This week’s is a kind of selfish, but cautionary column; however, I wanted to put my feelings out there in print. I am truly an A+ procrastinator, and this week it came home to roost.
I have a bad, bad habit of assuming the people in my life will always be there when I am ready and available to see them.
Just as I assumed Ron Houston would always be at the bowling alley getting his own cup of coffee or at CJ’s reading the paper or just generally being around town, so I could say “hi” at MY leisure, I assumed my friend, Lorrie Ashby, would be there when I finally made some free time to call her and ask her to hang out, have lunch, or just talk, because she really was a person I wanted to know lots better.
The things I knew about her already I knew would make her a great person to have as a close friend. Tuesday, that opportunity was forever taken out of my hands when Lorrie was killed in a single-car accident.

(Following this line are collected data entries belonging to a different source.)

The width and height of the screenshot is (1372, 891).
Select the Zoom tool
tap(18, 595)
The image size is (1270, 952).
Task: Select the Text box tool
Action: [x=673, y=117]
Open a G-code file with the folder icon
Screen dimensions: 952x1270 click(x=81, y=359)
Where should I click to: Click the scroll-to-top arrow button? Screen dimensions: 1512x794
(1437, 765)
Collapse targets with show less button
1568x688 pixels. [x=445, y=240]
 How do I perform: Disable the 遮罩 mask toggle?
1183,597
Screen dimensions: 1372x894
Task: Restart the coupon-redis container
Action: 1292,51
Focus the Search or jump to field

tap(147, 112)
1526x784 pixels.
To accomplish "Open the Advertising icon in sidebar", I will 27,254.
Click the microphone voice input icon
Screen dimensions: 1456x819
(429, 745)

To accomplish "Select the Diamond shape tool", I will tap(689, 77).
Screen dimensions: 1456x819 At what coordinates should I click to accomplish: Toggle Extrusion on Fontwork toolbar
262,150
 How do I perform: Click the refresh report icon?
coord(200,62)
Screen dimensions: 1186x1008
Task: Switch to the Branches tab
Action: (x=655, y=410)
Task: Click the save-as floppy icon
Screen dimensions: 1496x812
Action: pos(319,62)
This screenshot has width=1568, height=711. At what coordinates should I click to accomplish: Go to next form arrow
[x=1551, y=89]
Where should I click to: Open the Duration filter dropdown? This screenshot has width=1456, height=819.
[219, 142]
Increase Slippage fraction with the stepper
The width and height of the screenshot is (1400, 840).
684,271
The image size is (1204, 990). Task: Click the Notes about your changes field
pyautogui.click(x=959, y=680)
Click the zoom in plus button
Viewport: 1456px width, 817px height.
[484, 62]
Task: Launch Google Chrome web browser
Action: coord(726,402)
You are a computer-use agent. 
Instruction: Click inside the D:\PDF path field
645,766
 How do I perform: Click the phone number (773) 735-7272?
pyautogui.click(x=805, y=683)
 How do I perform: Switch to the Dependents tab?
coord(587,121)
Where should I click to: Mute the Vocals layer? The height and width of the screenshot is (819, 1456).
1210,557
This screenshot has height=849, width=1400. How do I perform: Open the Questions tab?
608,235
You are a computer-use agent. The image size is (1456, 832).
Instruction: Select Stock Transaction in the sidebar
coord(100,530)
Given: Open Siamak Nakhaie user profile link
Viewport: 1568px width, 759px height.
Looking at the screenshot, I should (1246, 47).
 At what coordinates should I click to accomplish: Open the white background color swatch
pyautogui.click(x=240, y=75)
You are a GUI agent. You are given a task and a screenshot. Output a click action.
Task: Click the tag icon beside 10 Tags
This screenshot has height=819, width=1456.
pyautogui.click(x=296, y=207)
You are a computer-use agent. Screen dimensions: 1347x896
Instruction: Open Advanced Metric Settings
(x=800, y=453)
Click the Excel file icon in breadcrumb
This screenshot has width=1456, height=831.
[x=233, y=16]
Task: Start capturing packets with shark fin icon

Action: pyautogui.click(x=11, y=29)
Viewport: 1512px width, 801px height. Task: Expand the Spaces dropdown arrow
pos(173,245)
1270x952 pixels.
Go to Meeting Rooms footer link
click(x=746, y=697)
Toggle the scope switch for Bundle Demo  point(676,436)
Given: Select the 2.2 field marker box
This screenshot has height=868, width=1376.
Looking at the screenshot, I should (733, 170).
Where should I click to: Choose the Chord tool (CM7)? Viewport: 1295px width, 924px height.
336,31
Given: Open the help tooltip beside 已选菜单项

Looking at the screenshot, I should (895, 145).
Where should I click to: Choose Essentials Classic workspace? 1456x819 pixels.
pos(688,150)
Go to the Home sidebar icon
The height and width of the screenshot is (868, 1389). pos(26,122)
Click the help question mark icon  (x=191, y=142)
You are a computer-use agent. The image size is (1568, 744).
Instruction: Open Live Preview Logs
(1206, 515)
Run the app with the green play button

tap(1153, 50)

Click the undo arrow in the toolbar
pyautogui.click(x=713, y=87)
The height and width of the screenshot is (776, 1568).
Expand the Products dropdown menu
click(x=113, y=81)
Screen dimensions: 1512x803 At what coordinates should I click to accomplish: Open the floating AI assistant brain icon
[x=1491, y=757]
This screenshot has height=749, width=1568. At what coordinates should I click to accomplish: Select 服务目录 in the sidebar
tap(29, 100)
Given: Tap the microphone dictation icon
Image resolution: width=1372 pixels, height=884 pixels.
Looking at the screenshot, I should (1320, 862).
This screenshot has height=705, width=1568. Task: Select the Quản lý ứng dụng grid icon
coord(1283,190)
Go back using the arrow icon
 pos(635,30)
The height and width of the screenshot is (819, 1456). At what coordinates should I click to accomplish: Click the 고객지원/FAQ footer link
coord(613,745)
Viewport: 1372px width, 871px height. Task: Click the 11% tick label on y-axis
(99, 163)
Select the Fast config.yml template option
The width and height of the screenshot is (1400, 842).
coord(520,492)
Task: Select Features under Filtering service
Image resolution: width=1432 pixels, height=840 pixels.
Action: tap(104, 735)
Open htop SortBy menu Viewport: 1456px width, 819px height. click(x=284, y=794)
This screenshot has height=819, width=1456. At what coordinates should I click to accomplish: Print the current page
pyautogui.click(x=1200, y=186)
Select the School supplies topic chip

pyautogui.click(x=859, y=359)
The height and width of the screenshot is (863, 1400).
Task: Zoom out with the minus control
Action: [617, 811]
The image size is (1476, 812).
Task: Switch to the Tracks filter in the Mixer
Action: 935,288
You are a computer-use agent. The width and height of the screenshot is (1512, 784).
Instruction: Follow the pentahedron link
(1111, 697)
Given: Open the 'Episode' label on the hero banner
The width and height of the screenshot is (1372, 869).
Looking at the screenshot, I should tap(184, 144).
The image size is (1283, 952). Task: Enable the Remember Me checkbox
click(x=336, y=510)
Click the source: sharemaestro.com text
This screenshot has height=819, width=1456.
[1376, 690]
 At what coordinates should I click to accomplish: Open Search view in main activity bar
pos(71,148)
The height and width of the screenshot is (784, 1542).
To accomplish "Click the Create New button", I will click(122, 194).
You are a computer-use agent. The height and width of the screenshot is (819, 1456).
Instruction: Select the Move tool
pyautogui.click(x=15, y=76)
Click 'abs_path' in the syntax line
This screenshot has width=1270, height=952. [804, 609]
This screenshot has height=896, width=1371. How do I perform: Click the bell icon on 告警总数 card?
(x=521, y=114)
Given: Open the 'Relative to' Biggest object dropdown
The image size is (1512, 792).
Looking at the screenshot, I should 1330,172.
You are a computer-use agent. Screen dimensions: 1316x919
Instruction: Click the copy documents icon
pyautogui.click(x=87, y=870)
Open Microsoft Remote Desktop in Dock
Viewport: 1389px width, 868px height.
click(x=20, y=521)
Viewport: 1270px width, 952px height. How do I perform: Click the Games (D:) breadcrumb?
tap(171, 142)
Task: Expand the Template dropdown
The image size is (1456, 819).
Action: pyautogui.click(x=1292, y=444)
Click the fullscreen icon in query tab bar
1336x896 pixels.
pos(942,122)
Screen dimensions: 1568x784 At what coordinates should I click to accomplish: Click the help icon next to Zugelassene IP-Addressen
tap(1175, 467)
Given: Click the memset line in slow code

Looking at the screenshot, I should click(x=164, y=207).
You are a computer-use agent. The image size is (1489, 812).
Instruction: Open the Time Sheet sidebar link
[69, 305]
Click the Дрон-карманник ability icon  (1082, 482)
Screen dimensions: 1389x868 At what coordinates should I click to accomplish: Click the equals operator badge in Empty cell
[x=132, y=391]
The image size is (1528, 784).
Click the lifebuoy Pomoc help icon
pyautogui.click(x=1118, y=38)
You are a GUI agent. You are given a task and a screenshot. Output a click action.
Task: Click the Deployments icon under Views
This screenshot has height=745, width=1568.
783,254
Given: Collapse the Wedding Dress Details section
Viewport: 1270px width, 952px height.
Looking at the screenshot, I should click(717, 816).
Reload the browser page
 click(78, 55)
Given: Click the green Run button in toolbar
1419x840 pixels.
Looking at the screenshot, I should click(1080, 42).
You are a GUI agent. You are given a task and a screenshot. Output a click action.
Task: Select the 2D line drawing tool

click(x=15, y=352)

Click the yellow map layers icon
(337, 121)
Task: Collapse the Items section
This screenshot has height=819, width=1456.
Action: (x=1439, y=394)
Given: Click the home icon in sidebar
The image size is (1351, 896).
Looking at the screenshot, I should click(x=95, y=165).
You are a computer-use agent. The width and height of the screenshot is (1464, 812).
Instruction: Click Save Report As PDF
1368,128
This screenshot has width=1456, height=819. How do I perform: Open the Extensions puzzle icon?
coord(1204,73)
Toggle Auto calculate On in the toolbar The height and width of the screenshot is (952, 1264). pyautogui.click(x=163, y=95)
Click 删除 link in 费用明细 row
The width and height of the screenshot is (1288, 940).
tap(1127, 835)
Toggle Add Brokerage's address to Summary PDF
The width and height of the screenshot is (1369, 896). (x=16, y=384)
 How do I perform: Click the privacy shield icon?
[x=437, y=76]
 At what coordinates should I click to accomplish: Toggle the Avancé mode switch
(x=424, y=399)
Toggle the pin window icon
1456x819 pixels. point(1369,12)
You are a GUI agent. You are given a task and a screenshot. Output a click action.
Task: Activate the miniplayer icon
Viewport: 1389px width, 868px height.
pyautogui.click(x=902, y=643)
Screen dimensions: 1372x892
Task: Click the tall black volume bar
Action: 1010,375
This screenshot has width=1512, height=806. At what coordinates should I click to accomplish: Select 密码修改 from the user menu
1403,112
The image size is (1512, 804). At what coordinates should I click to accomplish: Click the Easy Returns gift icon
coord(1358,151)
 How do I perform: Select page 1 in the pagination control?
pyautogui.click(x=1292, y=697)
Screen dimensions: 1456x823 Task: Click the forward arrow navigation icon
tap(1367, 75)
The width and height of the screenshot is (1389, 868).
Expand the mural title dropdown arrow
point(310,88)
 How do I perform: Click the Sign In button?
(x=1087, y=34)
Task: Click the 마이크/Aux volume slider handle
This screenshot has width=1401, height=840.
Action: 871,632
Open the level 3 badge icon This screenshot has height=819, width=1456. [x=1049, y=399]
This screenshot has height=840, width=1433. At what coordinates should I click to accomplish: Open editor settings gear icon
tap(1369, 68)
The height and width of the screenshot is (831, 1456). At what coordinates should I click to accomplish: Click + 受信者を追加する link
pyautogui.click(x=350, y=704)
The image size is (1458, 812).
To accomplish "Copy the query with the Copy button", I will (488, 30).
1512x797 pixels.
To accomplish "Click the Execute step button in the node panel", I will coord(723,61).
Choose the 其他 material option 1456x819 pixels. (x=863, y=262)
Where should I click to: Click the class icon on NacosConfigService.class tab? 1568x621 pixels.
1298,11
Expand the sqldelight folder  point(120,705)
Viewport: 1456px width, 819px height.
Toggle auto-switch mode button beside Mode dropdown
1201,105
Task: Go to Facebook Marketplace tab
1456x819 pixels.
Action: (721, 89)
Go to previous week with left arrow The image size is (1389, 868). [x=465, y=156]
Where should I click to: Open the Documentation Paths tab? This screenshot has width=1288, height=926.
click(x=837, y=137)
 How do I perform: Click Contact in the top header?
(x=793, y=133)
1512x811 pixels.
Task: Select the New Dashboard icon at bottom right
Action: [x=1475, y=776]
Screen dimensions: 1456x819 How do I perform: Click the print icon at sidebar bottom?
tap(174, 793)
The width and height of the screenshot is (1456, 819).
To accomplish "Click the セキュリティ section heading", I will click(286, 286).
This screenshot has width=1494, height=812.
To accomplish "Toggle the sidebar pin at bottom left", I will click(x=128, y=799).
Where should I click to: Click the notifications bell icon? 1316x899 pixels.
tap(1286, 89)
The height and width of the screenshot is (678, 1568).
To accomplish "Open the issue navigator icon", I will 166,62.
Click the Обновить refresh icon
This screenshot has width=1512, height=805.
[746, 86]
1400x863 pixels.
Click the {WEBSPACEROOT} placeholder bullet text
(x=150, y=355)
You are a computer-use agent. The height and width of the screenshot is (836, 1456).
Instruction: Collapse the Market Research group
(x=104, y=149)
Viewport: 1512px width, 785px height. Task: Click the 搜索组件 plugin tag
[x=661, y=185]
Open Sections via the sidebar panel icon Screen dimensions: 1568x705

She will never know that I thought she was probably at least 15 years younger than she was, she had the bubbliest personality and most infectious smile, and that she was an inspiration to me with her “Okay, things might be bad but we will get through it” attitude.
Her faith was really important to her, and that was probably the best thing about her for me; she made me want to go farther in my walk, so I could be like Lorrie.
All these things I wish I had told her, instead of thinking I would always have that chance “one of these days.”
My heart goes out to Craig and her kids and all her extended family, because as somebody special as she was to me in my heart, she was all that and more to them.
This is the cautionary part - if there’s somebody you want to have as a friend, go hang out with them.
Don’t wind up with tears on your face, wishing you had made the time.
Ron and Lorrie, sleep peacefully. I am so going to miss you.